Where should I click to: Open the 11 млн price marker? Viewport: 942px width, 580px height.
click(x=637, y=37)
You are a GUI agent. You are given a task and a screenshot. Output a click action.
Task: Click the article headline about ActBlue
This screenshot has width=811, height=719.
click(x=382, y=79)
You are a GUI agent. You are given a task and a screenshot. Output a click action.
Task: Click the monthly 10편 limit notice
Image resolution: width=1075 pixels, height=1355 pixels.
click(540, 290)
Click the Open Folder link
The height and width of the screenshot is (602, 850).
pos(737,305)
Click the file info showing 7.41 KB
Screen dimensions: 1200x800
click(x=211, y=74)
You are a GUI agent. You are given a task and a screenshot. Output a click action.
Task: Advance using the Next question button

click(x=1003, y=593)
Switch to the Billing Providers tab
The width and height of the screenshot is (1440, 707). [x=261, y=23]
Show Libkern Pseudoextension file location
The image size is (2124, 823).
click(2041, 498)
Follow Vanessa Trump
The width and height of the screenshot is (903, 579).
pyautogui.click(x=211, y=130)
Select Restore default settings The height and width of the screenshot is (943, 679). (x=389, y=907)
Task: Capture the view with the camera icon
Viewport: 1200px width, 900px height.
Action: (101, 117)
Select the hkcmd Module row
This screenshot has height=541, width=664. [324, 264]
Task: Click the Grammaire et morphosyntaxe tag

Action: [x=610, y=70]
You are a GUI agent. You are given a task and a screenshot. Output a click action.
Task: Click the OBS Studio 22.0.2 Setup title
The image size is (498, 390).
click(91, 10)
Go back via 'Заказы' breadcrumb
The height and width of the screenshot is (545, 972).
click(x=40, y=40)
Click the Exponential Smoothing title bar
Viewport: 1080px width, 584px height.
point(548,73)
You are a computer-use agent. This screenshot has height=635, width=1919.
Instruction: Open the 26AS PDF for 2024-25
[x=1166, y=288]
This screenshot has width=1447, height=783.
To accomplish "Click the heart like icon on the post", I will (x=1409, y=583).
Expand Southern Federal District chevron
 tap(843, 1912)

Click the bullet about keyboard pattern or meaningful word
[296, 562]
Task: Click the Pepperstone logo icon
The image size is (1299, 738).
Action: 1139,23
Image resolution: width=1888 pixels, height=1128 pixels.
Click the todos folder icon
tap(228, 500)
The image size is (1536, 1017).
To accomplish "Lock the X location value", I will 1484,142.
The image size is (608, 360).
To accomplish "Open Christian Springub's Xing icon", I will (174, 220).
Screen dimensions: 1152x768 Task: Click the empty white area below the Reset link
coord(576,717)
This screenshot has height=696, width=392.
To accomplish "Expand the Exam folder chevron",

++++++++

AIM OF THE EXERCISE:
Among the records, how many lines include the string "location"? State the number and add nothing.

ANSWER FOR THE TASK:
2